## Problem to work on
Could you reproduce every entry as it stands, leaving the pictures behind?

## Data supplied
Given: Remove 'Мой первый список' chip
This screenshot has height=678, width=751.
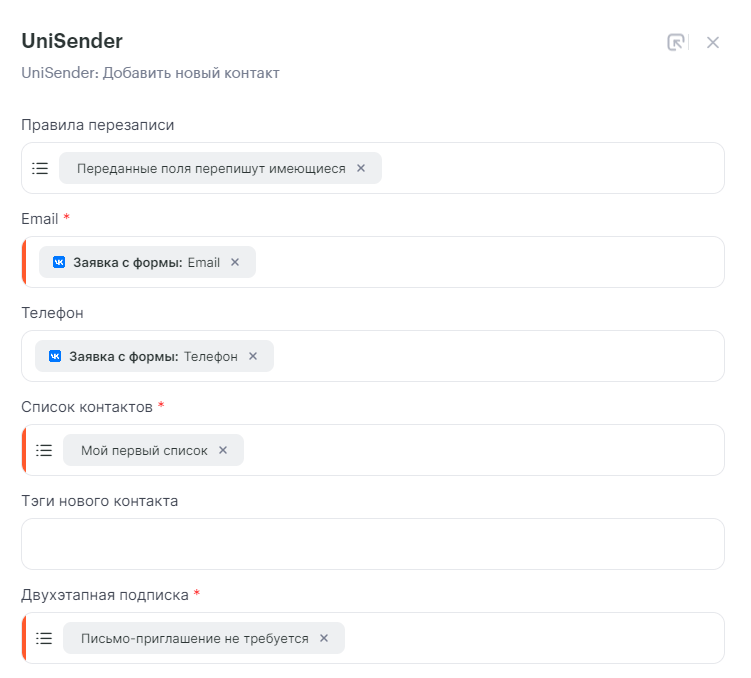Looking at the screenshot, I should click(223, 450).
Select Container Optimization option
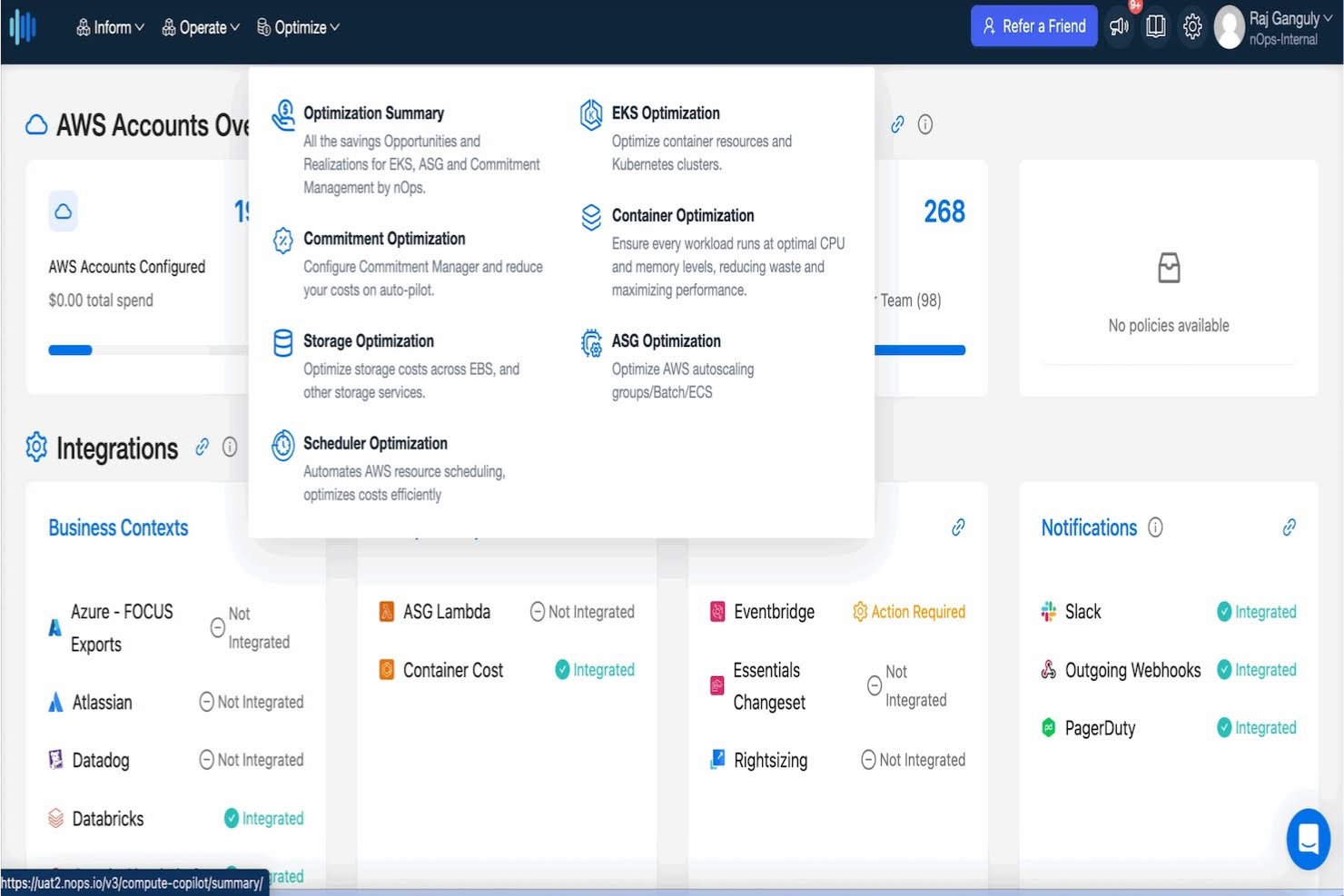1344x896 pixels. point(683,215)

## Response to this exercise
Given: Remove 'Мой первый список' chip
This screenshot has height=678, width=751.
Looking at the screenshot, I should click(223, 450).
Select Container Optimization option
1344x896 pixels. point(683,215)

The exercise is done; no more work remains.